Turkey says IS 'moving from' al-Bab, as soldier dies

“There is currently some [IS] movements that we closely watch. Maybe it would be an exaggeration to say they are retreating, but there are some changes in their locations.”

ERBIL, Kurdistan (Kurdistan24) – Turkey’s Defense Minister Fikri Isik on Sunday said the Islamic State (IS) was moving back in parts of the northern Syrian town of al-Bab where a Turkish soldier was killed in clashes.

“There is currently some [IS] movements that we closely watch.

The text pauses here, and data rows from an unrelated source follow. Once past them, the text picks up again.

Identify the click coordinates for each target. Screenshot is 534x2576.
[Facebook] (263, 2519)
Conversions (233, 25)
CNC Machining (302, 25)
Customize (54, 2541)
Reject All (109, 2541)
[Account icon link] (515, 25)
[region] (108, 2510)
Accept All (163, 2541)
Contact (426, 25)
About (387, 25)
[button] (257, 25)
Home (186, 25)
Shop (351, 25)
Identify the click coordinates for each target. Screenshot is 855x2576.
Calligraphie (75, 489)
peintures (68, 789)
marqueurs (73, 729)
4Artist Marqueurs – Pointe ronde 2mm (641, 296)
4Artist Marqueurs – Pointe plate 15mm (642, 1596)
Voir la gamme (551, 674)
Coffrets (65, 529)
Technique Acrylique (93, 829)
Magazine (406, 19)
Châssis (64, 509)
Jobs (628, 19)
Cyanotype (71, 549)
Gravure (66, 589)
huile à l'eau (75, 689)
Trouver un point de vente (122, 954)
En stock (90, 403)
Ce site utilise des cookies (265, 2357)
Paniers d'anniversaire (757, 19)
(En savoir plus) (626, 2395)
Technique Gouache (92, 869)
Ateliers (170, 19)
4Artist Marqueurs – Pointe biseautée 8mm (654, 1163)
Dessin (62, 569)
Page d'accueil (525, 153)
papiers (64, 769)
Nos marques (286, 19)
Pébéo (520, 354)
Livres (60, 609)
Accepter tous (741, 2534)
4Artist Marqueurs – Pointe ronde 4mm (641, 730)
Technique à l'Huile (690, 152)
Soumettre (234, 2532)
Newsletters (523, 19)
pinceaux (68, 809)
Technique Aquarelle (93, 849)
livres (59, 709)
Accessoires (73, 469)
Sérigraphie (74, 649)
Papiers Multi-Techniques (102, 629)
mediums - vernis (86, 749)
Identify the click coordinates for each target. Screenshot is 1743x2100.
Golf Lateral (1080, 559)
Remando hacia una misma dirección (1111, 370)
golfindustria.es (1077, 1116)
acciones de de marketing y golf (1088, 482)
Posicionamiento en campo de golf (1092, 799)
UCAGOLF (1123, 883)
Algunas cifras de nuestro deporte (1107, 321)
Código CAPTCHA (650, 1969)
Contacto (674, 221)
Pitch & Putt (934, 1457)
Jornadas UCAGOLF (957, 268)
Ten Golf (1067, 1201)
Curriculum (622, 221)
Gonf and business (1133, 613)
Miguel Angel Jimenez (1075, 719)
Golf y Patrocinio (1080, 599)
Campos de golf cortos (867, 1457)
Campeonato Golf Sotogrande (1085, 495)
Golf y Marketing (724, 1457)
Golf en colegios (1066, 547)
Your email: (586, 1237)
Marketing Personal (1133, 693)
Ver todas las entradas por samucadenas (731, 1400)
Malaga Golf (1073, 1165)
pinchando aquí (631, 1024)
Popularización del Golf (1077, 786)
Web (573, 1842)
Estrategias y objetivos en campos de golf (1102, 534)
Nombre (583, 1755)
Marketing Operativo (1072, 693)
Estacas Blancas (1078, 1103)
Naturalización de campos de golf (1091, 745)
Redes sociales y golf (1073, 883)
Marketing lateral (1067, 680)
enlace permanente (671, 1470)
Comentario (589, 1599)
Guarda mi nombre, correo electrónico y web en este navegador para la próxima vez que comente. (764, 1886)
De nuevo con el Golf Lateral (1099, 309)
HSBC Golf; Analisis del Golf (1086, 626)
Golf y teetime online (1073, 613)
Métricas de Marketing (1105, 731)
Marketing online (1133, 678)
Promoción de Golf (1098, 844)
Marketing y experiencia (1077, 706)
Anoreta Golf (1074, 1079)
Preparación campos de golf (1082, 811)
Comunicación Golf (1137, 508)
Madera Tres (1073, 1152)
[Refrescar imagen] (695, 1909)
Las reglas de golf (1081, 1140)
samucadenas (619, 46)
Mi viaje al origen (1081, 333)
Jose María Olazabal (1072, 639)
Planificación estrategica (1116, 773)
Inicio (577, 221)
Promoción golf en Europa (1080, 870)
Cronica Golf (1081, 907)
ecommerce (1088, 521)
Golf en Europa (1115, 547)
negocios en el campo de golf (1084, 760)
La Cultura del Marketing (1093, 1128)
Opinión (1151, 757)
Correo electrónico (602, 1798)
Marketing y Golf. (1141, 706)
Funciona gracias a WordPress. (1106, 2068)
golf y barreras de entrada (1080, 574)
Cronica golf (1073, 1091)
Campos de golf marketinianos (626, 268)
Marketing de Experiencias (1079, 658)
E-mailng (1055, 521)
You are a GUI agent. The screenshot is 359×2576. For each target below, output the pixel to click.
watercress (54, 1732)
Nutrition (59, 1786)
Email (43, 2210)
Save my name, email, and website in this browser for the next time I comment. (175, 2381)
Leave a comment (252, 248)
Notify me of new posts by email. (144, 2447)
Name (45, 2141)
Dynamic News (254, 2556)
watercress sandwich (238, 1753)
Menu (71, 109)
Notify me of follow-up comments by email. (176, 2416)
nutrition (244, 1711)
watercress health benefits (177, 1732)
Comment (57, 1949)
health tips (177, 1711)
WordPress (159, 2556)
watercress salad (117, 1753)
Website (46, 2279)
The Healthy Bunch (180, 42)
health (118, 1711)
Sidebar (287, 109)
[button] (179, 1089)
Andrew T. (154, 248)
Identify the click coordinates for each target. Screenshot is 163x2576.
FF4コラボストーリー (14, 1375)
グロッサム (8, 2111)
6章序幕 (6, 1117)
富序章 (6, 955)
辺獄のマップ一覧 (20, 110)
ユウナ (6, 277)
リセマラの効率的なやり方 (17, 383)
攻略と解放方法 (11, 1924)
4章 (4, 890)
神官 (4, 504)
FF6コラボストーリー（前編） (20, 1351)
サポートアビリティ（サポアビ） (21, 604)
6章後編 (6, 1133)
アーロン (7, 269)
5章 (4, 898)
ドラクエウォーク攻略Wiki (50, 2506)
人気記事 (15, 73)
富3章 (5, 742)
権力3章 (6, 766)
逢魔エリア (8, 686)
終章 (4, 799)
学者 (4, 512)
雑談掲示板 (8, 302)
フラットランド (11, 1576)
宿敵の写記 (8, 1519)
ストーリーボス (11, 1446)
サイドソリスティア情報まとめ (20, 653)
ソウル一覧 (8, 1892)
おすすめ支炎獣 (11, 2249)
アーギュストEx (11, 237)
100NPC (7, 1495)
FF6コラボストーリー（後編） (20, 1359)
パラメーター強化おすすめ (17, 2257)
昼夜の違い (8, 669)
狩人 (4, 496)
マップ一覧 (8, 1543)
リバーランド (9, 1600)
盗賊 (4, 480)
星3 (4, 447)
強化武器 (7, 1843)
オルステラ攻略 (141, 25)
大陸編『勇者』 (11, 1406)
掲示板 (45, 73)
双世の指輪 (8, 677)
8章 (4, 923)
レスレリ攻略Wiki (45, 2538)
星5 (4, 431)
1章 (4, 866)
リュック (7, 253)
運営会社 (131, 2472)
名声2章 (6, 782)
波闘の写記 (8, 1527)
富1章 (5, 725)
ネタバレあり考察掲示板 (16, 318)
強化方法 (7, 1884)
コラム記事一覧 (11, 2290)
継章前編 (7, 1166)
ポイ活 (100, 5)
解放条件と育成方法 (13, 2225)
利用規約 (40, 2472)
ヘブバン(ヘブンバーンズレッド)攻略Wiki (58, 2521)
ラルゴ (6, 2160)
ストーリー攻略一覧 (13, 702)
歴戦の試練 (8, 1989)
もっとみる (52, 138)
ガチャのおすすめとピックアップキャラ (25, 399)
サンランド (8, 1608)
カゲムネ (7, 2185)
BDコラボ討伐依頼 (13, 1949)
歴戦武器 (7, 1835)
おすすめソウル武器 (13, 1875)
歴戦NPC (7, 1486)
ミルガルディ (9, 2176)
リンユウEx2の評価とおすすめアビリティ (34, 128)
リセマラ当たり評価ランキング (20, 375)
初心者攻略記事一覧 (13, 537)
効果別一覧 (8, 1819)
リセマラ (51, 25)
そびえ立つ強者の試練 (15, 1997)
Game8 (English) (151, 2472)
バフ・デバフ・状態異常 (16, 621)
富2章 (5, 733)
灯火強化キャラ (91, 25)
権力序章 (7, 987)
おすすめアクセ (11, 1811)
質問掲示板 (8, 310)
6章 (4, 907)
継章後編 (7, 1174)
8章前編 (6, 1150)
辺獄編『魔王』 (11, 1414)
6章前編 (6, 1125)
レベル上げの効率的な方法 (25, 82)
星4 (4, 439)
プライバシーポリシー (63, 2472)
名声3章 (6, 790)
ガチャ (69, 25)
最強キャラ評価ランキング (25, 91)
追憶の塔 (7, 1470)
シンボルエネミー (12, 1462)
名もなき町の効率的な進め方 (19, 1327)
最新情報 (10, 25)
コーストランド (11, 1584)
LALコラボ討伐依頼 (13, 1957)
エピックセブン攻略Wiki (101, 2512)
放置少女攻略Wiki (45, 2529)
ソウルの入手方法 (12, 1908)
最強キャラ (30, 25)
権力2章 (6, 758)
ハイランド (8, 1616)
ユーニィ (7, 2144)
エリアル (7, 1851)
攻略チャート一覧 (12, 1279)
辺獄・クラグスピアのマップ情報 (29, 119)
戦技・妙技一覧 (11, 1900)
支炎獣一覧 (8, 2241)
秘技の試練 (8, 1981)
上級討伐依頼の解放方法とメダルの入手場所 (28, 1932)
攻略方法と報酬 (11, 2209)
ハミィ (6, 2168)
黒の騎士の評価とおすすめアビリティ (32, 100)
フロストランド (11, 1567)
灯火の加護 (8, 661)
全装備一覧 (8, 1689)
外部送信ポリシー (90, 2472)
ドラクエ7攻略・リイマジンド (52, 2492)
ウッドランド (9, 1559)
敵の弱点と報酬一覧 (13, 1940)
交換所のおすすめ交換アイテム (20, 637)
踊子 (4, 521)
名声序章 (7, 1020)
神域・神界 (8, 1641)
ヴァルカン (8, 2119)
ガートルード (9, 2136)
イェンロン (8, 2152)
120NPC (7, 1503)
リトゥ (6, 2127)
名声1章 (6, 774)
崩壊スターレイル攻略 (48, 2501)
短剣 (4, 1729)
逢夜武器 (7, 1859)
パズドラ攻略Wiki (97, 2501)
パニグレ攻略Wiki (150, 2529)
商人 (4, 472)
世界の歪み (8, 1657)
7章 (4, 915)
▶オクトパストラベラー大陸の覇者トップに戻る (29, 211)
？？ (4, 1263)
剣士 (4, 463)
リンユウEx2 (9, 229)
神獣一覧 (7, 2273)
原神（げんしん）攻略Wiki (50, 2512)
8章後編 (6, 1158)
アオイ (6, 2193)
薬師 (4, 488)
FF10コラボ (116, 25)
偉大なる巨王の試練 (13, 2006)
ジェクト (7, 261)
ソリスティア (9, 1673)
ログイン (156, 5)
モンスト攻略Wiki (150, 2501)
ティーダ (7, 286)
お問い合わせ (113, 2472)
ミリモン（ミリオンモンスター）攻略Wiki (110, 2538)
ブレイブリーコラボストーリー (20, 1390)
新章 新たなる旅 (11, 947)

Maybe it would be an exaggeration to say they are retreating, but there are some changes in their locations,” Isik said.

Isik’s comment relayed by Kurdistan24’s Ankara Bureau came as the Turkish Army announced the killing of at least one soldier and the wounding of two more as a result of an IS attack in al-Bab.

There was no further information about the type of attack but IS had used car bombs, rockets, and VBIEDs to target Turkish forces in the past.

Since November 2016, the advance of the Free Syrian Army (FSA) and Turkish military that supports them had been stalled by stiff IS resistance at the gates of al-Bab just 30 kilometers (18 miles) south of the Turkish border.

With the latest casualties, the number of Turkish soldiers killed in the Syrian campaign, which began smoothly at first with August 2016’s capture of the border town of Jarablus, rose to 46.

Last week, President Recep Tayyip Erdogan moderated the goal of his army’s costly and time-consuming incursion dubbed Operation Euphrates Shield to the capture of al-Bab.

The Turkish leadership previously set its eyes on the Kurdish-held town of Manbij, east of al-Bab.

Additionally, they even declared the de facto IS capital of Raqqa, which the US-supported Syrian Democratic Forces (SDF) are already encircling, as a target.